A technique that combines AI language models with external knowledge retrieval for more accurate answers.
Stands for: Retrieval Augmented Generation
Pronunciation: /ræɡ/
RAG explained in plain English
Retrieval Augmented Generation (RAG) is a method that improves AI responses by first searching a knowledge base for relevant information, then feeding that information to a language model along with the user's question. Instead of relying solely on what the model learned during training, RAG lets it "look things up" before answering.\n\nThis approach reduces hallucinations, keeps answers current, and allows organisations to use proprietary documents without retraining the entire model.
Analogy
RAG is like giving a student an open-book exam instead of a closed-book one.
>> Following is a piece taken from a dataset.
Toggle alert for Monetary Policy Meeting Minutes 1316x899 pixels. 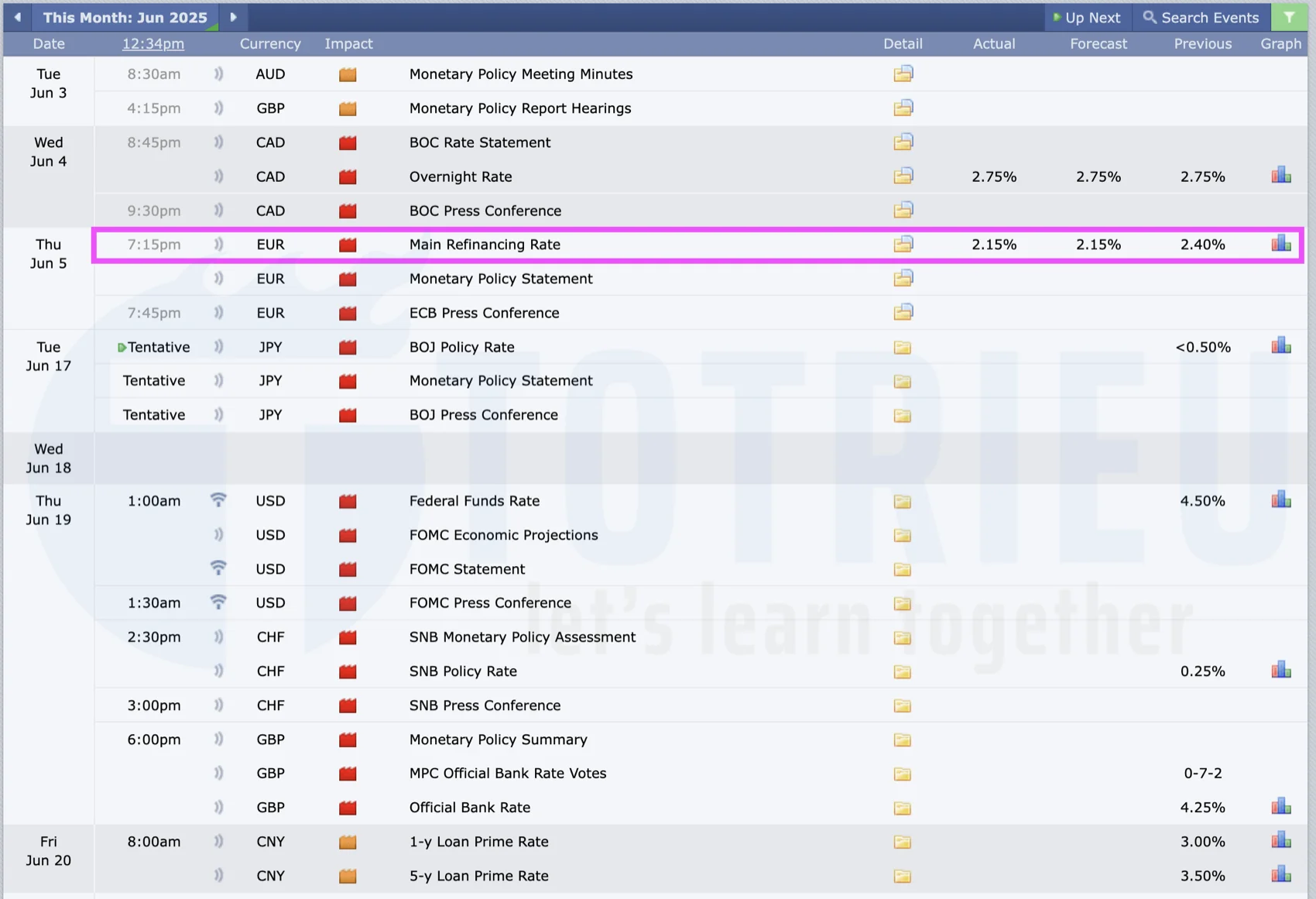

The student (language model) still needs to understand and synthesise information, but they can consult reference materials (retrieved documents) to give better answers.
Example
A company chatbot uses RAG to answer employee questions about HR policies. When asked "How many vacation days do I get?", the system searches the employee handbook, retrieves the relevant section, and the LLM generates a clear answer based on that specific document.
How is RAG used?
RAG is widely used in enterprise chatbots, customer support systems, internal knowledge bases, and any application where accurate, up-to-date information from specific documents is required.
Common misconceptions about RAG
RAG does not guarantee perfect accuracy — retrieval quality matters. Poor document chunking or irrelevant search results can still lead to incorrect answers.
History
RAG was introduced by Lewis et al. in 2020. It quickly became the standard approach for building production AI applications that need domain-specific knowledge.